1:22:05 Some discussion about how to better conduct the box delivery service to determine the demand and communicate that to growers in advance. The point is raised that a shopfront can potentially displace what is already available, such as the farmers market and the local fruit & veg shop, which is very supportive of locally grown produce.

1:23:48 The issue of margins for wholesaling to a retail outlet is discussed again, with one grower (who used to operate the local fruit & veg shop) explaining that it’s difficult for a retailer to make their business viable if they are purchasing a greater volume of local produce at higher prices, such as local growers are currently receiving. It is pointed out that the local fruit & veg shop already can’t get enough locally grown produce and Fraser Bayley provides some insight into the shop’s experience with customers and local produce.

1:26:21 Fraser Bayley and Kate Raymond propose to use the next season of LocalTable (due to start in October) as a private enterprise, but run more cooperatively with growers with a target of 50 boxes. There are some considerable logistics around how to distribute 50 boxes to fit in with growers’ harvesting days and not conflict with the farmers market.

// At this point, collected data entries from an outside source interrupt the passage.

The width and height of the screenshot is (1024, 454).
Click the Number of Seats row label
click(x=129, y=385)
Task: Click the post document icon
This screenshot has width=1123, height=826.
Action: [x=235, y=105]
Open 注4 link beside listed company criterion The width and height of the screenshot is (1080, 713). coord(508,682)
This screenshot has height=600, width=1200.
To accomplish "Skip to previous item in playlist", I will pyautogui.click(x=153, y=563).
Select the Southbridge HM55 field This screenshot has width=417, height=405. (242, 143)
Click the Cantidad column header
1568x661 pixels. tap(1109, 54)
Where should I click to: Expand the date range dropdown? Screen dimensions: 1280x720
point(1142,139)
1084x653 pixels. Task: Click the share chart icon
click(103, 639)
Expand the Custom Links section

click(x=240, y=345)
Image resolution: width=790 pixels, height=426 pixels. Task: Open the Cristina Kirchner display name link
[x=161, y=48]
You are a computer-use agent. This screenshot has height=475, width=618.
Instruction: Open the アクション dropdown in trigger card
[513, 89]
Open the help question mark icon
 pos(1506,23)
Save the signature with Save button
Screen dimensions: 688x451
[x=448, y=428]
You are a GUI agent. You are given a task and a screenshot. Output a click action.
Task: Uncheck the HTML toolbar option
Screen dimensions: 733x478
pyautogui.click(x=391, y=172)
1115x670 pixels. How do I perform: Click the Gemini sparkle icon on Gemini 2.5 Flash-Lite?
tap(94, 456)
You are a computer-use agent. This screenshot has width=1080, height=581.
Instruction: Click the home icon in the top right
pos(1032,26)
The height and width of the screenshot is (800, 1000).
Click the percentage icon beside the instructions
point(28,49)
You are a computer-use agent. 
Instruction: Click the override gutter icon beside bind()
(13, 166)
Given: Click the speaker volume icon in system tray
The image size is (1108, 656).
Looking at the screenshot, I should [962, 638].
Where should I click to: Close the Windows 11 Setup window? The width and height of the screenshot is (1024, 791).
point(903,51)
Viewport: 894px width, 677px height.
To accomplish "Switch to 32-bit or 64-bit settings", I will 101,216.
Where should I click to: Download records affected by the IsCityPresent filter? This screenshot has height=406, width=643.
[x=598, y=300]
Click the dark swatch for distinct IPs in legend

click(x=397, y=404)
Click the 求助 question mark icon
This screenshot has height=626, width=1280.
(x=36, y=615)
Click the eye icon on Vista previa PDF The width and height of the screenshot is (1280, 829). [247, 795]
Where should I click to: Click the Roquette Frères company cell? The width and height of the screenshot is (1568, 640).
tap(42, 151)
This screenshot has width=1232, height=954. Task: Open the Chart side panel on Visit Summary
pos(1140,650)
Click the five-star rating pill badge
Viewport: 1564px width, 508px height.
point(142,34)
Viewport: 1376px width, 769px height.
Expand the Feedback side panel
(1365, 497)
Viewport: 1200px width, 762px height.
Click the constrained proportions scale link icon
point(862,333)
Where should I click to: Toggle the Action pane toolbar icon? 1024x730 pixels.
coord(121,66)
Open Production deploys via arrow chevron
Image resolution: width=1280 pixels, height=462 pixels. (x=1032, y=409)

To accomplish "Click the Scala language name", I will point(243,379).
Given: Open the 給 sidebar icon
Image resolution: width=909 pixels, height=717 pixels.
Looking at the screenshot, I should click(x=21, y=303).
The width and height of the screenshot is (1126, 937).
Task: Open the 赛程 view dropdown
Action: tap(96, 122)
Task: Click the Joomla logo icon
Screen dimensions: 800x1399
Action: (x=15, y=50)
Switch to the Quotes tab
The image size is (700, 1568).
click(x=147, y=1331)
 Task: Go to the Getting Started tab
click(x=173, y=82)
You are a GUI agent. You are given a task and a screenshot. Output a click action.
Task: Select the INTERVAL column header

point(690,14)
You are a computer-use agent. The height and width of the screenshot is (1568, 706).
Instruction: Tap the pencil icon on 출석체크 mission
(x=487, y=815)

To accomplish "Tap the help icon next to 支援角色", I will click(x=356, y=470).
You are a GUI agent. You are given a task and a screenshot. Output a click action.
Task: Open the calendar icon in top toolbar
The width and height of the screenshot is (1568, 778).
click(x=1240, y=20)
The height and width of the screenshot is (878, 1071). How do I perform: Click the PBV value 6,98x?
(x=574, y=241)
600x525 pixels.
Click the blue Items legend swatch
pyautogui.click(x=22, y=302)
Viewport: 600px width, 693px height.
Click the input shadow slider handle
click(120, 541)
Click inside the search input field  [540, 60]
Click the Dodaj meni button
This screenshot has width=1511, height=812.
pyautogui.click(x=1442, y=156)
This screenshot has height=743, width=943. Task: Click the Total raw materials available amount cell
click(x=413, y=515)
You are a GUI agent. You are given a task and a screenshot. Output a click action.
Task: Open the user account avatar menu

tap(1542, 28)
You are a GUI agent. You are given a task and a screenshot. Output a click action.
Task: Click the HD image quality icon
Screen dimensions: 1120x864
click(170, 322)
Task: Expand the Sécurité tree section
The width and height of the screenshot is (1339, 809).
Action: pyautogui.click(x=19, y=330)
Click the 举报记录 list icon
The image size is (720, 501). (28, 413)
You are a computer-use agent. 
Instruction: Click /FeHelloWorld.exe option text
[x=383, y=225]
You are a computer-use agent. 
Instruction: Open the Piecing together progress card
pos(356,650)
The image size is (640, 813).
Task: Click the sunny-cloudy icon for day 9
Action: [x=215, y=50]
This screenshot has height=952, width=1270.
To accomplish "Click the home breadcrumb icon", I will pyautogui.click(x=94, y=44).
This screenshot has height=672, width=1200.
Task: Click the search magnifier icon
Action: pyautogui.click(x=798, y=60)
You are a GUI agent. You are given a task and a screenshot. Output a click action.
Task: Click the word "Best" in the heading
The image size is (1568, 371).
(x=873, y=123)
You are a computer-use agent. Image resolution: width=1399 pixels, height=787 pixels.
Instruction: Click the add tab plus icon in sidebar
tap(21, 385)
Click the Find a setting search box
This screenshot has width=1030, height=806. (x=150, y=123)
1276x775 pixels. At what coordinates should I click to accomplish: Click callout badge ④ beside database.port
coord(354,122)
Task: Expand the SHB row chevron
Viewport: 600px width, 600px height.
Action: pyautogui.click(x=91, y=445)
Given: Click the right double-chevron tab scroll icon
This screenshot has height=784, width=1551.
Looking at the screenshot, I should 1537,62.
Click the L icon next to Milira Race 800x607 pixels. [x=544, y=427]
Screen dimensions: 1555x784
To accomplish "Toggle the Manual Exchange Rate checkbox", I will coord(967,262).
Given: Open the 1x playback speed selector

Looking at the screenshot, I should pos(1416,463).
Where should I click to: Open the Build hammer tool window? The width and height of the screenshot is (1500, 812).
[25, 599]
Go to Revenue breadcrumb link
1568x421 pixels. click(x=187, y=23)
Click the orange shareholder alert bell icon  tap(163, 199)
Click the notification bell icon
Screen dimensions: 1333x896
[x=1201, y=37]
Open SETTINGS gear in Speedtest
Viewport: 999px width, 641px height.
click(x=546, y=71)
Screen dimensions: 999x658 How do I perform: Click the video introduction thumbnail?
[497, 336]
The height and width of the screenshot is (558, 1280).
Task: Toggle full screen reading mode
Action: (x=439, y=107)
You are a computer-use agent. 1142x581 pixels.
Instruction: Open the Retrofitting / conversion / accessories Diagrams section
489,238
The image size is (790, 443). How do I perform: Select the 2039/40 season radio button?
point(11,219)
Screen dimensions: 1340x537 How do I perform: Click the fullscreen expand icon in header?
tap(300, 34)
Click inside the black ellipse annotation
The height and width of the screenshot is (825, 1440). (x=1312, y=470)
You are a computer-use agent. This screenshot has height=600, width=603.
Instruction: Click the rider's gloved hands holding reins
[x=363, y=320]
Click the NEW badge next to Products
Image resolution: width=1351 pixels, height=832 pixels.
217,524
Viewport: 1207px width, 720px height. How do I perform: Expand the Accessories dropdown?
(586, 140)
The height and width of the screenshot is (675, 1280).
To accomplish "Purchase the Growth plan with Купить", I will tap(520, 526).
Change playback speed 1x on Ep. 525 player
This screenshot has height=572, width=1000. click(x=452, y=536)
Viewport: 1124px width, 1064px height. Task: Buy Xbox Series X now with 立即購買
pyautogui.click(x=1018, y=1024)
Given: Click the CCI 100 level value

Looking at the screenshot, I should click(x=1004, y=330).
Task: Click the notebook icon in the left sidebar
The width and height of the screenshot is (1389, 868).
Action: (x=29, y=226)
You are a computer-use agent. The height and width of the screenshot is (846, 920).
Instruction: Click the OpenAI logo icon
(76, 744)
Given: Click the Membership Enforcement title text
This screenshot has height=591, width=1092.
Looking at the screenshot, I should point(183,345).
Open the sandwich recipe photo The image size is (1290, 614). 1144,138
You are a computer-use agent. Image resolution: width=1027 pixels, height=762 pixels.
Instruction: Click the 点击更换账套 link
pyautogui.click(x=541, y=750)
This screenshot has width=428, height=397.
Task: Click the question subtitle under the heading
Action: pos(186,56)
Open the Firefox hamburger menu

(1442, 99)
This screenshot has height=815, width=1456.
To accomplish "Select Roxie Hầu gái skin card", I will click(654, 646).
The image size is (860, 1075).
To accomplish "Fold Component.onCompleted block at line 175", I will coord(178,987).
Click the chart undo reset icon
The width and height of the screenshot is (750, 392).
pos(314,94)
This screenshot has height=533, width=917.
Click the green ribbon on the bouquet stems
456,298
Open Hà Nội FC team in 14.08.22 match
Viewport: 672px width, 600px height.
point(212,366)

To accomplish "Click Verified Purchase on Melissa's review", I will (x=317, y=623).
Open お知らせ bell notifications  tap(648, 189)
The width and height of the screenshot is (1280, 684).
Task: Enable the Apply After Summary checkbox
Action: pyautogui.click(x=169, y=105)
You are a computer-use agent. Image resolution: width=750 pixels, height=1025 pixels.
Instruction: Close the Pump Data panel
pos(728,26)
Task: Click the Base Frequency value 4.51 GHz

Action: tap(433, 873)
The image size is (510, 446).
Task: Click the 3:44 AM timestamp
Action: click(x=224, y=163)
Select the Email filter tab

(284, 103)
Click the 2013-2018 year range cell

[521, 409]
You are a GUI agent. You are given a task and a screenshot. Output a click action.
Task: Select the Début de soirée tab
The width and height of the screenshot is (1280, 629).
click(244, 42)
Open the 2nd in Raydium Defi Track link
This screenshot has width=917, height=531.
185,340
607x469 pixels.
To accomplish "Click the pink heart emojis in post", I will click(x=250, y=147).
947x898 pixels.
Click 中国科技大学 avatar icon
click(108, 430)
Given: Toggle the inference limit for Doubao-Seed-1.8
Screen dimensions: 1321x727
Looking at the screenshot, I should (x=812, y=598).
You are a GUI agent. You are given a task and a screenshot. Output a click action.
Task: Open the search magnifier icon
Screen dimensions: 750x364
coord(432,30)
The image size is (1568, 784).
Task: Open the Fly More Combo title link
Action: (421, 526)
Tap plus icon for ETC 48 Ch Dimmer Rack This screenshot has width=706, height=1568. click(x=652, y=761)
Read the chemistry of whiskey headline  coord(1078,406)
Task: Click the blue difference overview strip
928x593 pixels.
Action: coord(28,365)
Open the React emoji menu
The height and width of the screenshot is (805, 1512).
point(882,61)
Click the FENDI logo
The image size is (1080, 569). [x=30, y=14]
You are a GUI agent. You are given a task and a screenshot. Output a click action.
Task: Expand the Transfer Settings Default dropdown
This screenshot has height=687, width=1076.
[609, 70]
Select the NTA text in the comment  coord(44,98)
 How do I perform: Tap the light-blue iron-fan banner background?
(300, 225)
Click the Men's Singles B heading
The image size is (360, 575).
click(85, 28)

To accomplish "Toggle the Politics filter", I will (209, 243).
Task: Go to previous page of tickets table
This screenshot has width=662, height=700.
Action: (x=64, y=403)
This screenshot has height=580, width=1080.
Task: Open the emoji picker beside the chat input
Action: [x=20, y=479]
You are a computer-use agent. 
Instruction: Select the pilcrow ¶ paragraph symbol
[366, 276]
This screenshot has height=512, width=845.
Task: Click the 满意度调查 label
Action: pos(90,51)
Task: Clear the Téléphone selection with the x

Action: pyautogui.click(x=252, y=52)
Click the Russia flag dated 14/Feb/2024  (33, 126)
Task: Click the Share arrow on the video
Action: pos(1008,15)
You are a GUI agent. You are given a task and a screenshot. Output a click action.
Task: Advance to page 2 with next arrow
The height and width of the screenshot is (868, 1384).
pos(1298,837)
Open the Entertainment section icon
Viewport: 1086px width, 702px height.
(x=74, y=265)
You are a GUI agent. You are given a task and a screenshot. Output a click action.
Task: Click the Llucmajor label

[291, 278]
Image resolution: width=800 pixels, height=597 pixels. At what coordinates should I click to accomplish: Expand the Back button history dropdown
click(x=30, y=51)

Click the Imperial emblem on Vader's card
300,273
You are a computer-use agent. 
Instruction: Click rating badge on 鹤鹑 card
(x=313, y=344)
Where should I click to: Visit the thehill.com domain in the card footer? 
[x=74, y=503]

1:28:14 Crowdfunding is suggested as a possible way to raise funds for Kate Raymond to conduct the feasibility study, however she emphasises that she has neither the expertise to conduct a feasibility study nor the time or desire to administer crowdfunding.

1:30:39 Kate Raymond again attempts to gauge willingness to join a steering committee. It is suggested to seek volunteers by email when there is further information following discussion with Farming Together.

1:31:48 A point is made that starting a cooperative, while a great marketing opportunity for growers of the south coast, seems like a lot of work to provide access to local food when there is already access through farmers markets. Kate Raymond responds that in her experience, farmers markets are limited in how far they can penetrate the market.

1:33:31 Kate Raymond mentions that Eurobodalla Shire Council is already in early planning to develop a local food brand, possibly incorporating neighbouring LGAs.

1:34:31 To summarise, Kate Raymond points out that there are a lot of different things around local food production happening within the area and surrounding regions at the moment and that by starting to coordinate now, we should be in a good position to make the most of future opportunities.